Retro-commissioning of four Morgan Stanley buildings in New York, managed by Houston-based Hines Property Management, provides an example of how the process works. The project began with the selection of commissioning team members for each building comprised of Hines building engineers and the retro-commissioning agent, Old Saybrook, Conn.-based Strategic Building Solutions. An energy audit was done in conjunction with the retro-commissioning process.
During the discovery phase, the team reviewed building operating procedures, documentation and drawings along with the original design intent of the building, explains Dan Pugliese, director of engineering at New York-based Morgan Stanley. The reviews identified over 150energy conservation measures, or ECMs. Each ECM was listed in a matrix showing the implementation cost and return on investment.
ECMs with paybacks under two years were implemented. They range from simple operation strategies which required no capital expenditures to fan upgrades and other retrofits, Pugliese says. The measurement and verification phase, now in process, is determining if the projects reaped the intended return on investment and expected energy savings.

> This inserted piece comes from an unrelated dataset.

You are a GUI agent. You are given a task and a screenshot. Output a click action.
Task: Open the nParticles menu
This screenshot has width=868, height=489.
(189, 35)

NYSERDA, the New York State Energy Research and Development Authority, provided funding for the work under a building performance project opportunity notice (PON) that paid for the retro-commissioning study and offered performance incentives for energy reductions. The project also took advantage of NYSERDA’s FlexTech program that offers a 50/50 cost share for technical assistance.
To date the facilities have reduced electricity usage by 21 percent and fossil fuel consumption by 26 percent. Expected saving are $2.4 million annually. Given the success of the project, the firm is now considering implementation of ECMs with paybacks of 3.7 years or less, Pugliese says.